I have an application using jQuery 3.2.1. It features 2 separate search forms called #primarySearch and #advancedSearch.

#primarySearch is always visible, but #advancedSearch is hidden on page load:

<form id="primarySearch">

</form>

<form id="advancedSearch" style="display: none;">

</form>

There is a button to show/hide #advancedSearch like this:

/* Open Advanced Search */
$('#advancedSearchCta b').click(function(){
    $('#advancedSearch').toggle();
    $('#advancedSearchCta').hide();
});

/* Close Advanced Search */
$('#closeAdvancedSearch').click(function(){
    $('#advancedSearch').toggle();
    $('#advancedSearchCta').show();
});

This works fine.

Each form contains a number of inputs. I have implemented a button (#resetSearchBtn) to clear all the form inputs - effectively a "Reset Search" button:

 $('#resetSearchBtn').click(function(e){
    e.preventDefault();
    $(':input','#primarySearch, #advancedSearch')
    .not(':button, :submit, :reset, :hidden')
    .val('')
    .removeAttr('checked')
    .removeAttr('selected');
 });

This works fine if the #advancedSearch is visible. However if the user closes the advanced search - thus toggling it back to display: none;, it does not work. Basically, it will only reset the search if #advancedSearch is visible.

I can't rely on this because a user may open the advanced search, enter something, close it, and then try and do a reset. It will leave their data in #advancedSearch. The application is ajax based and reacts to form changes. So it basically submits the "wrong" data to the server.

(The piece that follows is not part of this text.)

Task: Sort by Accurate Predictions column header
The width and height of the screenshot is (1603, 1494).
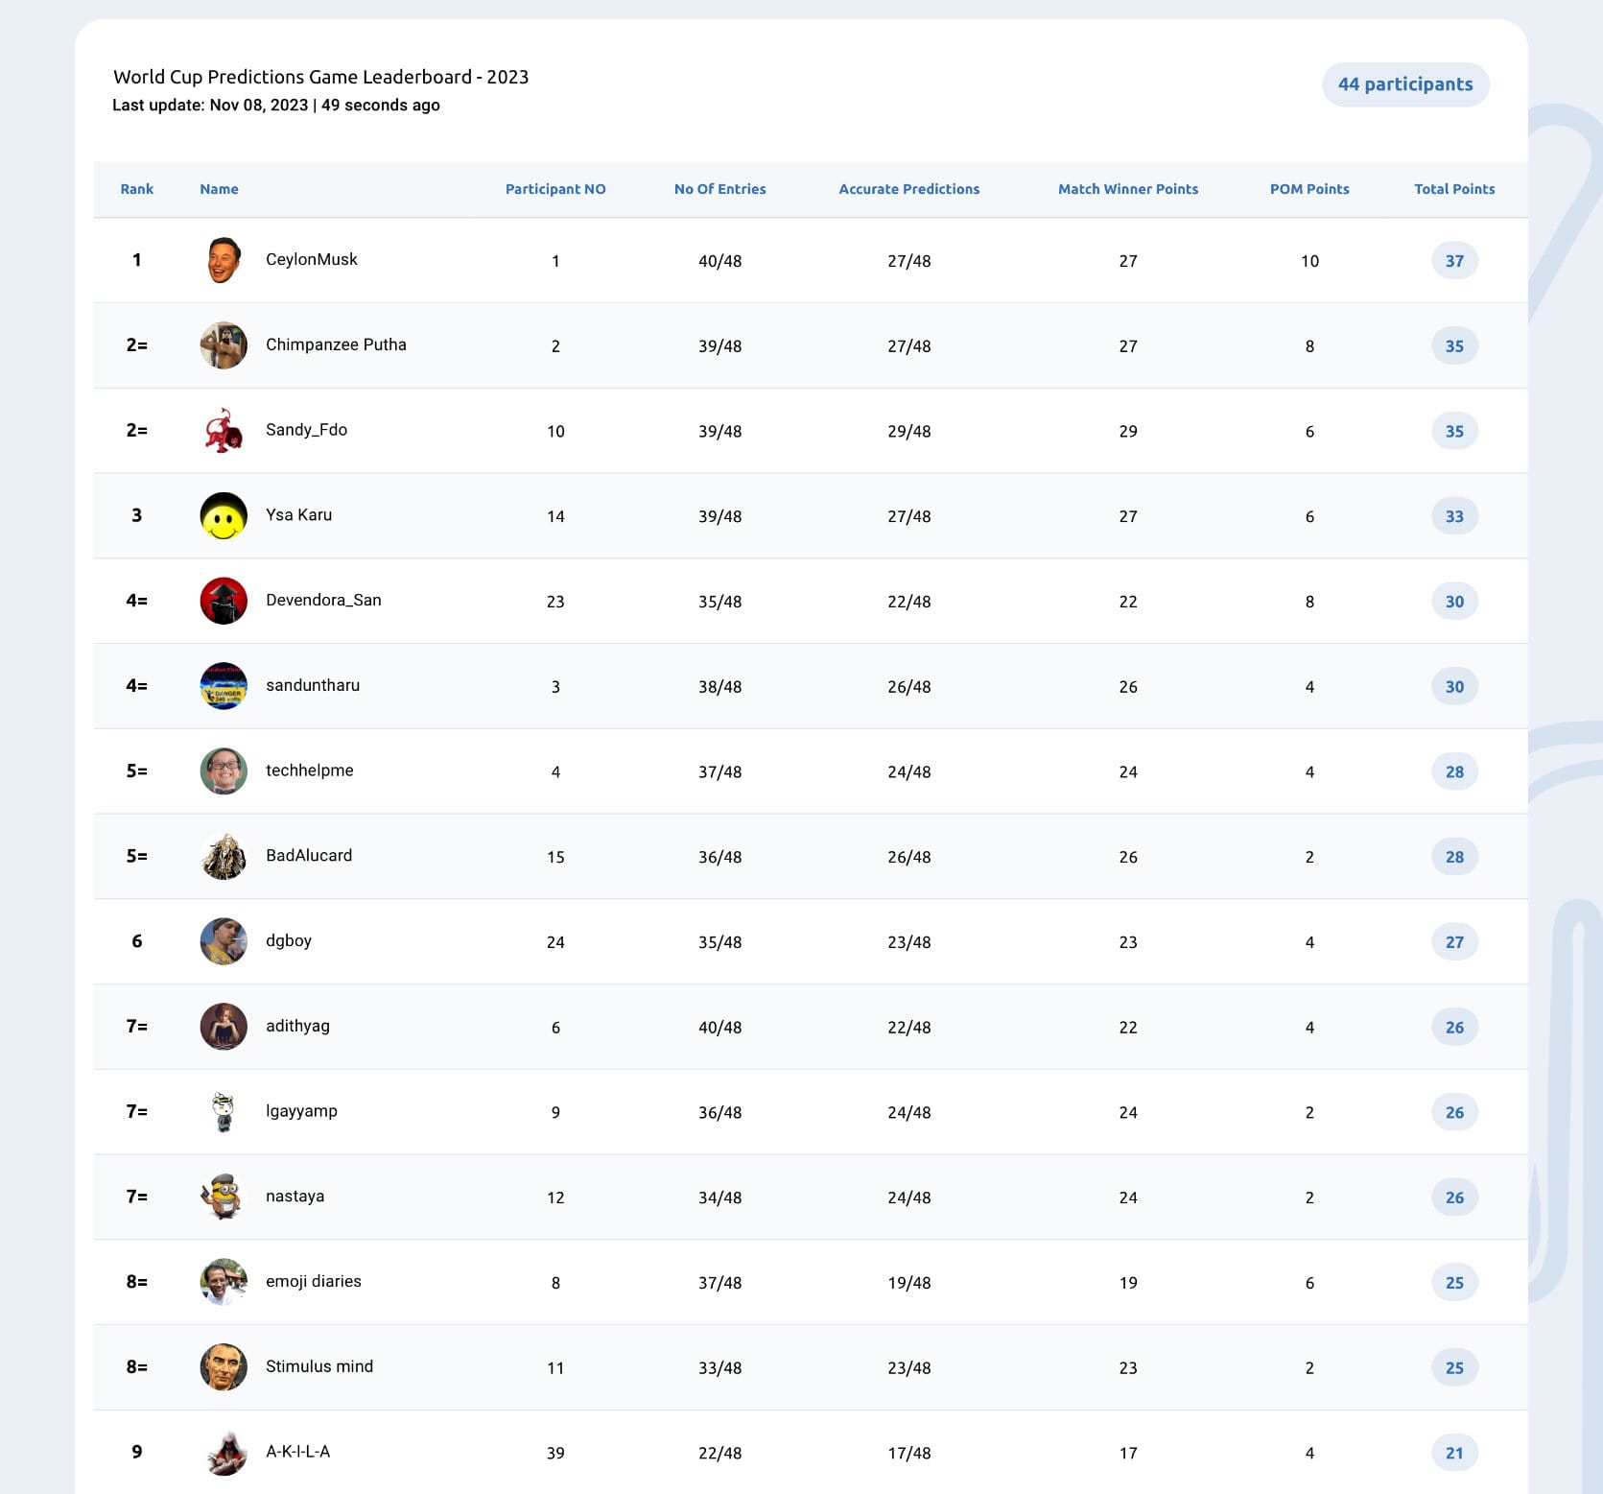Action: (909, 189)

Is this normal behaviour or some conflict in my app I should be looking for? What are the solutions to this?

Andy
  • 5,142
  • 11
  • 58
  • 131
  • Do you have multiple elements with the same id of `resetSearchBtn`? – Rory McCrossan Jul 24 '17 at 10:15
  • No, there is definitely only one. It's a button: ` – Andy Jul 24 '17 at 10:16
  • This is very odd behaviour. The visibility of an element should have no effect on it's accessibility through code. Could you show an example of the problem in a snippet. – Rory McCrossan Jul 24 '17 at 10:17
  • I agree! I don't understand it either and have never seen anything like it. It's hard to show because it's in an app being developed on a private server (I can't post a link to it). And I don't think a fiddle will help because I've no doubt it'll just work as expected on that. I'll see what I can do. – Andy Jul 24 '17 at 10:19
  • My last thought would be to check for errors in the console (assuming you haven't already) just to check if another event handler is causing an error and interfering with your logic. – Rory McCrossan Jul 24 '17 at 10:23
  • It's been answered (below). It's my own stupid error! – Andy Jul 24 '17 at 10:23
  • Yeah - I missed that you were setting the `val()` on checkbox/radio buttons – Rory McCrossan Jul 24 '17 at 10:24

2 Answers2

3

I'm not surprised that your code has a strange behavior. According to this code :

$(':input','#primarySearch, #advancedSearch')
    .not(':button, :submit, :reset, :hidden')
    .val('')
    .removeAttr('checked')
    .removeAttr('selected');

You take every input in the form (including checkboxes and radios). You set the value to ''. At this point, your checkboxes and radios are already dead. The you remove the attr checked and selected on everything.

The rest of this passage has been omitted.